Assignment:
The entries should each be set down again precisely.

Dataset:
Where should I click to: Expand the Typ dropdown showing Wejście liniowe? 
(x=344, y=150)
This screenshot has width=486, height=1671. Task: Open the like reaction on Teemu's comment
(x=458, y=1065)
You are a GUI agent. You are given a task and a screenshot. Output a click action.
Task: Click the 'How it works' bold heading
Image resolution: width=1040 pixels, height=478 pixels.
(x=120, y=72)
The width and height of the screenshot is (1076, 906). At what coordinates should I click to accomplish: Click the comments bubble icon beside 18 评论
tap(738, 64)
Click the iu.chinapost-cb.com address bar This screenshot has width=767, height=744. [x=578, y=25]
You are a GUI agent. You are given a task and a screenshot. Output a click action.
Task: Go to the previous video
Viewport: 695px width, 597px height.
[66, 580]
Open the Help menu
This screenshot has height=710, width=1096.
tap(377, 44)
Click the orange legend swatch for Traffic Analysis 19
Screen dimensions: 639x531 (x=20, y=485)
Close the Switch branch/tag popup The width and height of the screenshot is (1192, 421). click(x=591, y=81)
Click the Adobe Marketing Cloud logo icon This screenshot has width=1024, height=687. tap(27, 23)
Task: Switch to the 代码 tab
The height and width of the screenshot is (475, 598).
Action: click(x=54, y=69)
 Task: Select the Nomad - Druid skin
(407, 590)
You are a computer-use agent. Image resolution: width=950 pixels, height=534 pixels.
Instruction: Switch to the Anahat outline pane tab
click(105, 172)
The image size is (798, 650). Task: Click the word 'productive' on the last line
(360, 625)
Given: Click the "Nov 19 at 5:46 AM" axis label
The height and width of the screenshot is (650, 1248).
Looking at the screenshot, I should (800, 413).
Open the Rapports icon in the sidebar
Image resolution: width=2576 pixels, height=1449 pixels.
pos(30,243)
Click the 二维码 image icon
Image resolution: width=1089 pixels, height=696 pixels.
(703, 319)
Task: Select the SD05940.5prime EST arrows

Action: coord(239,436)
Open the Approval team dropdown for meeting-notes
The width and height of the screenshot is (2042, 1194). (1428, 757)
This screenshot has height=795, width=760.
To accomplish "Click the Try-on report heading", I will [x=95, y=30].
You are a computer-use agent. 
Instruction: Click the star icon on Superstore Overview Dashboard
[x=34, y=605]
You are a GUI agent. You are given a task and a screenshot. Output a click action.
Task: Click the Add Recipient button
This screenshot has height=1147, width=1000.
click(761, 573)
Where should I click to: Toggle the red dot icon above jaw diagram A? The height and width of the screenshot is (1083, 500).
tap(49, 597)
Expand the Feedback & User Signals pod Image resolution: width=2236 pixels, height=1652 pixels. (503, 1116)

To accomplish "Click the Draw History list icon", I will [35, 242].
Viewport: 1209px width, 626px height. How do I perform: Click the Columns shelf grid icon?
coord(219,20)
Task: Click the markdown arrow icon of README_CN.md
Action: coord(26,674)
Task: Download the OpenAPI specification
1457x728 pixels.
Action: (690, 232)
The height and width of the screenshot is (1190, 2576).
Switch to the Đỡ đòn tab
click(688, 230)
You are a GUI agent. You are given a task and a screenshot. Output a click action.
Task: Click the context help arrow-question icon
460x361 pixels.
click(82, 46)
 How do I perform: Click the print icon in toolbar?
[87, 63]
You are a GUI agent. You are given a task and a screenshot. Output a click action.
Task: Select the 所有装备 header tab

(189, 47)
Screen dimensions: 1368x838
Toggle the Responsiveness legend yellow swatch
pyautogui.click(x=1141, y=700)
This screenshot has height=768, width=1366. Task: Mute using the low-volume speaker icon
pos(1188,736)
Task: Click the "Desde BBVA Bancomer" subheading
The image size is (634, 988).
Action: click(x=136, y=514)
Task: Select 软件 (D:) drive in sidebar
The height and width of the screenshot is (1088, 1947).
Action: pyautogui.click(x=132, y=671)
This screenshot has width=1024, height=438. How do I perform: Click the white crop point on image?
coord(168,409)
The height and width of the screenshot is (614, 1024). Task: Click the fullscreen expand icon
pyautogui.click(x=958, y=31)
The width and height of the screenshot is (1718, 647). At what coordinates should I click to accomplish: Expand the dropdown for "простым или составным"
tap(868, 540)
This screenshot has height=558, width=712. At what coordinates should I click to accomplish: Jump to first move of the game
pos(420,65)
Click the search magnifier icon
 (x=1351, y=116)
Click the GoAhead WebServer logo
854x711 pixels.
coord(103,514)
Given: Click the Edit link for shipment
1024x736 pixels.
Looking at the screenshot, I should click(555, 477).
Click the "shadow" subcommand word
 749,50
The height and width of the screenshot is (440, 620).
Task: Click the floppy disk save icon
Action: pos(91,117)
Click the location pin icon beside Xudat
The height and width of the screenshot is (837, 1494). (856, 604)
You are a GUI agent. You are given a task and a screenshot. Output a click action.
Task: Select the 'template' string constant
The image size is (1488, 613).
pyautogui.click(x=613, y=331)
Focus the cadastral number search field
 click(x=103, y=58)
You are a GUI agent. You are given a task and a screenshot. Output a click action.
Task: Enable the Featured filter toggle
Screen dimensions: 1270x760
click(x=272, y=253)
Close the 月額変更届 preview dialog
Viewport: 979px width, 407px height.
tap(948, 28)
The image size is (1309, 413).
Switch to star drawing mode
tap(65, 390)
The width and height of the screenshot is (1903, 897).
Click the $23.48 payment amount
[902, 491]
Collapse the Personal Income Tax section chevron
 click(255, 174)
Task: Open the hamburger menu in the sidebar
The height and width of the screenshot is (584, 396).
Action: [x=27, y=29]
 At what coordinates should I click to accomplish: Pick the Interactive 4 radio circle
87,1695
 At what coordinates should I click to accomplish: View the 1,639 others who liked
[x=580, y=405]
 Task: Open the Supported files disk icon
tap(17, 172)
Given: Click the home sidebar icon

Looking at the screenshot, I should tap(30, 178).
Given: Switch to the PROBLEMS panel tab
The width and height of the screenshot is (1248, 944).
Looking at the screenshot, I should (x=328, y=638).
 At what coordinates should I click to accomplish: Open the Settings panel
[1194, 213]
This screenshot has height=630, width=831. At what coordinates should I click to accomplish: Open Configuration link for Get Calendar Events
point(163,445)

Completed exercise:
Where should I click to: Expand the Typ dropdown showing Wejście liniowe? 
(x=344, y=150)
This screenshot has width=486, height=1671. Task: Open the like reaction on Teemu's comment
(x=458, y=1065)
You are a GUI agent. You are given a task and a screenshot. Output a click action.
Task: Click the 'How it works' bold heading
Image resolution: width=1040 pixels, height=478 pixels.
(x=120, y=72)
The width and height of the screenshot is (1076, 906). At what coordinates should I click to accomplish: Click the comments bubble icon beside 18 评论
tap(738, 64)
Click the iu.chinapost-cb.com address bar This screenshot has width=767, height=744. [x=578, y=25]
You are a GUI agent. You are given a task and a screenshot. Output a click action.
Task: Go to the previous video
Viewport: 695px width, 597px height.
[66, 580]
Open the Help menu
This screenshot has height=710, width=1096.
tap(377, 44)
Click the orange legend swatch for Traffic Analysis 19
Screen dimensions: 639x531 (x=20, y=485)
Close the Switch branch/tag popup The width and height of the screenshot is (1192, 421). click(x=591, y=81)
Click the Adobe Marketing Cloud logo icon This screenshot has width=1024, height=687. tap(27, 23)
Task: Switch to the 代码 tab
The height and width of the screenshot is (475, 598).
Action: click(x=54, y=69)
 Task: Select the Nomad - Druid skin
(407, 590)
You are a computer-use agent. Image resolution: width=950 pixels, height=534 pixels.
Instruction: Switch to the Anahat outline pane tab
click(105, 172)
The image size is (798, 650). Task: Click the word 'productive' on the last line
(360, 625)
Given: Click the "Nov 19 at 5:46 AM" axis label
The height and width of the screenshot is (650, 1248).
Looking at the screenshot, I should (800, 413).
Open the Rapports icon in the sidebar
Image resolution: width=2576 pixels, height=1449 pixels.
pos(30,243)
Click the 二维码 image icon
Image resolution: width=1089 pixels, height=696 pixels.
(703, 319)
Task: Select the SD05940.5prime EST arrows

Action: coord(239,436)
Open the Approval team dropdown for meeting-notes
The width and height of the screenshot is (2042, 1194). (1428, 757)
This screenshot has height=795, width=760.
To accomplish "Click the Try-on report heading", I will [x=95, y=30].
You are a computer-use agent. 
Instruction: Click the star icon on Superstore Overview Dashboard
[x=34, y=605]
You are a GUI agent. You are given a task and a screenshot. Output a click action.
Task: Click the Add Recipient button
This screenshot has height=1147, width=1000.
click(761, 573)
Where should I click to: Toggle the red dot icon above jaw diagram A? The height and width of the screenshot is (1083, 500).
tap(49, 597)
Expand the Feedback & User Signals pod Image resolution: width=2236 pixels, height=1652 pixels. (503, 1116)

To accomplish "Click the Draw History list icon", I will [35, 242].
Viewport: 1209px width, 626px height. How do I perform: Click the Columns shelf grid icon?
coord(219,20)
Task: Click the markdown arrow icon of README_CN.md
Action: coord(26,674)
Task: Download the OpenAPI specification
1457x728 pixels.
Action: (690, 232)
The height and width of the screenshot is (1190, 2576).
Switch to the Đỡ đòn tab
click(688, 230)
You are a GUI agent. You are given a task and a screenshot. Output a click action.
Task: Click the context help arrow-question icon
460x361 pixels.
click(82, 46)
 How do I perform: Click the print icon in toolbar?
[87, 63]
You are a GUI agent. You are given a task and a screenshot. Output a click action.
Task: Select the 所有装备 header tab

(189, 47)
Screen dimensions: 1368x838
Toggle the Responsiveness legend yellow swatch
pyautogui.click(x=1141, y=700)
This screenshot has height=768, width=1366. Task: Mute using the low-volume speaker icon
pos(1188,736)
Task: Click the "Desde BBVA Bancomer" subheading
The image size is (634, 988).
Action: click(x=136, y=514)
Task: Select 软件 (D:) drive in sidebar
The height and width of the screenshot is (1088, 1947).
Action: pyautogui.click(x=132, y=671)
This screenshot has width=1024, height=438. How do I perform: Click the white crop point on image?
coord(168,409)
The height and width of the screenshot is (614, 1024). Task: Click the fullscreen expand icon
pyautogui.click(x=958, y=31)
The width and height of the screenshot is (1718, 647). At what coordinates should I click to accomplish: Expand the dropdown for "простым или составным"
tap(868, 540)
This screenshot has height=558, width=712. At what coordinates should I click to accomplish: Jump to first move of the game
pos(420,65)
Click the search magnifier icon
 (x=1351, y=116)
Click the GoAhead WebServer logo
854x711 pixels.
coord(103,514)
Given: Click the Edit link for shipment
1024x736 pixels.
Looking at the screenshot, I should click(555, 477).
Click the "shadow" subcommand word
 749,50
The height and width of the screenshot is (440, 620).
Task: Click the floppy disk save icon
Action: pos(91,117)
Click the location pin icon beside Xudat
The height and width of the screenshot is (837, 1494). (856, 604)
You are a GUI agent. You are given a task and a screenshot. Output a click action.
Task: Select the 'template' string constant
The image size is (1488, 613).
pyautogui.click(x=613, y=331)
Focus the cadastral number search field
 click(x=103, y=58)
You are a GUI agent. You are given a task and a screenshot. Output a click action.
Task: Enable the Featured filter toggle
Screen dimensions: 1270x760
click(x=272, y=253)
Close the 月額変更届 preview dialog
Viewport: 979px width, 407px height.
tap(948, 28)
The image size is (1309, 413).
Switch to star drawing mode
tap(65, 390)
The width and height of the screenshot is (1903, 897).
Click the $23.48 payment amount
[902, 491]
Collapse the Personal Income Tax section chevron
 click(255, 174)
Task: Open the hamburger menu in the sidebar
The height and width of the screenshot is (584, 396).
Action: [x=27, y=29]
 At what coordinates should I click to accomplish: Pick the Interactive 4 radio circle
87,1695
 At what coordinates should I click to accomplish: View the 1,639 others who liked
[x=580, y=405]
 Task: Open the Supported files disk icon
tap(17, 172)
Given: Click the home sidebar icon

Looking at the screenshot, I should tap(30, 178).
Given: Switch to the PROBLEMS panel tab
The width and height of the screenshot is (1248, 944).
Looking at the screenshot, I should (x=328, y=638).
 At what coordinates should I click to accomplish: Open the Settings panel
[1194, 213]
This screenshot has height=630, width=831. At what coordinates should I click to accomplish: Open Configuration link for Get Calendar Events
point(163,445)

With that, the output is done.